Cloudonomics: A Rigorous Approach to Cloud Benefit Quantification

Source: Shutterstock, https://www.shutterstock.com/image-illustration/2d-rendering-cloud-computing-concept-636510281
Cloudonomics - Shutterstock

Posted: November 15, 2016 | By: Joe Weinman

Cloud computing and cloud services consistently place at the top of surveys ranking IT trends and CIO interests. This is largely due to the position of the cloud at the nexus of macro trends such as social media, the Internet, Web 2.0, and mobility and broadband wireless, as well as the opportunity for benefits such as reduced cost and enhanced agility.

Traditional approaches to assessing cloud benefits largely fall into two categories: vague yet enticing words, such as “agility,” and empirical data from case studies, which may or may not apply to the general case.

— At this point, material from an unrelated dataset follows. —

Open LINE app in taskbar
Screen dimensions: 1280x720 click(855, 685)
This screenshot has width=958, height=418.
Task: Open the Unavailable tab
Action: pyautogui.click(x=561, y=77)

Cloudonomics—a term and discipline founded by the author (Weinman, 2008)—seeks to provide a rigorous foundation based on calculus, statistics, trigonometry, system dynamics, economics, and computational complexity theory, which can be used to interpret empirical results. We will provide an overview of these results together with references to more detailed analyses.

Defining the Cloud, from an Economic Viewpoint

Many definitions of Cloud Computing exist. Perhaps the most widely accepted is the one developed by the National Institute of Standards and Technology, now stable at version 15 (Mell and Grance, 2011):

Cloud computing is a model for enabling ubiquitous, convenient, on-demand network access to a shared pool of configurable computing resources (e.g., networks, servers, storage, applications, and services) that can be rapidly provisioned and released with minimal management effort or service provider interaction.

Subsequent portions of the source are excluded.